Dr. Portwood: Körperliche Zeichen eines Fettsäuremangels sind Durst, häufiges Wasserlassen, raue, trockene Haut und Haare, Kopfschuppen sowie weiche, brüchige Nägel. Häufig sind Ekzeme zu beobachten sowie Allergien und Asthma. Mögliche Hinweise sind auch Sehstörungen wie z. B. schlechtes Nachtsehen, Überempfindlichkeit bei hellem Licht oder Störungen beim Lesen, wenn sich auf der Seite Buchstaben zu bewegen scheinen oder Wörter verschwimmen oder unscharf sind. Fettsäuremangel zeigt sich ebenfalls in Aufmerksamkeitsstörungen wie Ablenkbarkeit, Konzentrationsstörungen, Gedächtnisstörungen und dem oft beschriebenen Gefühl, wie benebelt zu sein sowie in emotionaler Labilität oder Überempfindlichkeit, z.

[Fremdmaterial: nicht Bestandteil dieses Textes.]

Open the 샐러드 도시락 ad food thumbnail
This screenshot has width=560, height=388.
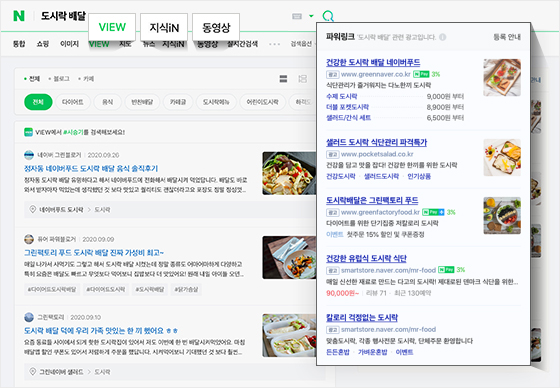click(502, 158)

B. besonders übertriebener Ängstlichkeit und/oder Anspannung, Stimmungsschwankungen oder Wutanfällen, die aus einer niedrigen Frustrationstoleranz heraus erwachsen. Auch Schlafprobleme, insbesondere, wenn diese sowohl das Einschlafen, als auch das Erwachen am Morgen betreffen, können durch Fettsäuremangel verursacht werden. Bei 40% der Kinder mit Lernstörungen ist Fettsäuremangel als Ursache anzusehen. Hier kann Eye Q helfen. Die Eltern sollten aber mit dem behandelnden Arzt darüber sprechen und keinesfalls ein Medikament einfach absetzen. Man könnte beispielsweise in einer medikamentenfreien Zeit einen Versuch machen und sehen, wie das Kind darauf reagiert. Das ist mit keinem Risiko verbunden, da es keine Nebenwirkungen gibt.
BALANCE: Warum sind diese Fettsäuren denn so wichtig? Wir haben in den vergangenen Jahren doch immer gehört, dass wir weniger Fett essen sollen und nun hören wir, dass Fettmangel Kinder dummer macht?
Dr. Portwood: Fett ist nicht gleich Fett. Es gibt gute Fette, und es gibt schlechte Fette. Die Warnung gilt für letztere. Das sind hauptsächlich tierische Fette. Sie machen dick, krank und alt. Die Bewohner von Kreta zählen zu den gesündesten und langlebigsten Menschen. Ihre Ernährung besteht zu 40% aus Fett. Dieses Fett stammt aber hauptsächlich aus Olivenöl und fetten Fischen. Diese Fette halten gesund. Fleisch essen die Kreter dagegen statistisch nur alle 10 Tage. Das ist vorbildlich.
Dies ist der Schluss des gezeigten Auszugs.